11. The anomaly detection method as described in claim 9 or 10, characterized in that, Before performing grayscale histogram statistical analysis on the abnormal foreground and the precise localization area of ​​the normal template respectively, the method further includes: The brightness of the normal template fine positioning area or the abnormal foreground is adjusted so that the template fine positioning area and the abnormal foreground are at the same brightness level after adjustment.

12. The anomaly detection method as described in claim 9 or 10, characterized in that, The step of performing grayscale histogram statistical analysis on the abnormal foreground and the precise localization area of ​​the normal template, and comparing the statistical analysis results to determine the abnormal index value of the abnormal foreground, includes: The first grayscale histogram of the abnormal foreground and the second grayscale histogram of the precise positioning area of ​​the normal template are obtained respectively. Statistical analysis based on the first gray-level histogram and the second gray-level histogram determines multiple abnormal index values ​​of the abnormal foreground; The comprehensive abnormality index value of the abnormal prospect is determined based on the multiple abnormality index values.

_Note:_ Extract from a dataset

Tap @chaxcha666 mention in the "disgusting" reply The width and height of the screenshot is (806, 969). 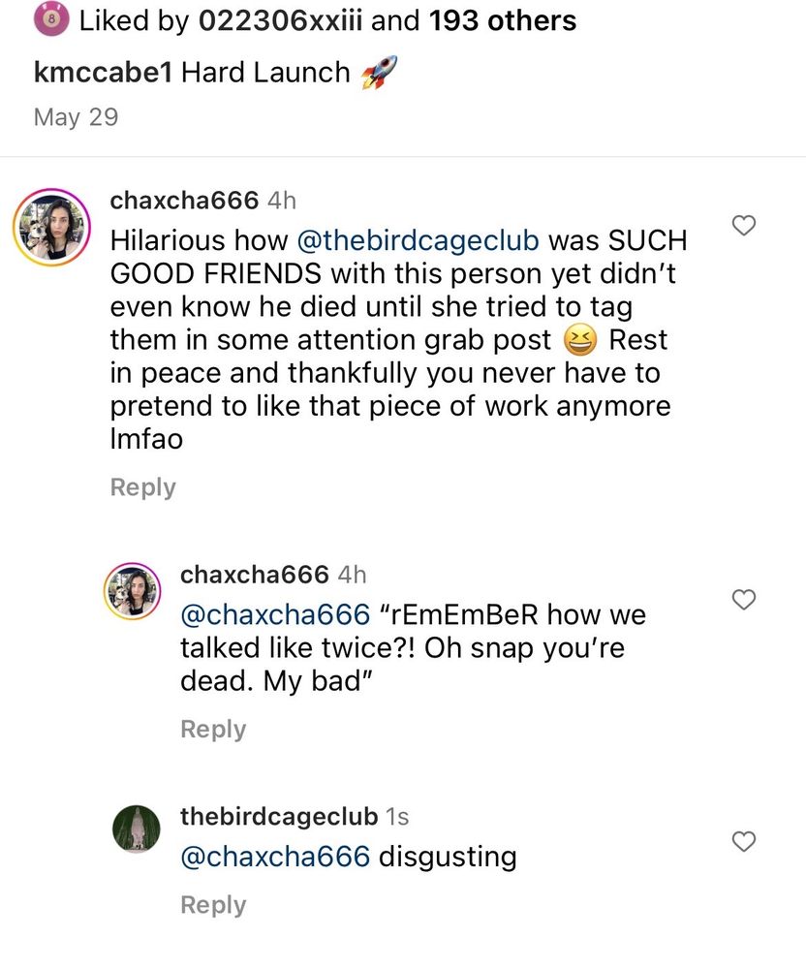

13. A foreground extraction system, characterized in that, include: The acquisition module is used to acquire a foreground extension area located near the foreground area in the image to be extracted based on the location information of the foreground area in the image to be extracted, wherein the foreground extension area is used to indicate the area extending from the edge of the foreground area; The first determining module is used to determine a template coarse positioning region in the template image based on the position information of the foreground region in the image to be extracted, wherein the template coarse positioning region includes a region corresponding to the foreground expansion region, the outer edge size of the template coarse positioning region is larger than the outer edge size of the foreground expansion region, and the image to be extracted and the template image are images of the same target object; The matching module is used to perform feature matching between the foreground expansion area and the template coarse positioning area to obtain a first matching result; The second determining module is configured to determine, based on the first matching result, a template fine-positioning region in the template image corresponding to the foreground region; and An extraction module is used to extract the foreground based on at least the pixel value of each pixel in the foreground region and the pixel value of the corresponding pixel in the template fine-positioning region, wherein the foreground is used to synthesize a training sample image.

14. An anomaly detection system, characterized in that, include: A detection module is used to input the image to be detected into a trained detection model to obtain abnormal foregrounds in the image to be detected. The detection model is trained from labeled training sample images, which are composite images of normal sample images and abnormal foregrounds extracted using the foreground extraction method according to any one of claims 1 to 6.

15. An electronic device comprising a processor and a memory, wherein, The memory stores computer program instructions, which, when executed by the processor, are used to perform the foreground extraction method as described in any one of claims 1 to 6 or the anomaly detection method as described in any one of claims 7 to 12.

16. A storage medium storing program instructions that, when executed, perform a foreground extraction method as claimed in any one of claims 1 to 6 or an anomaly detection method as claimed in any one of claims 7 to 12.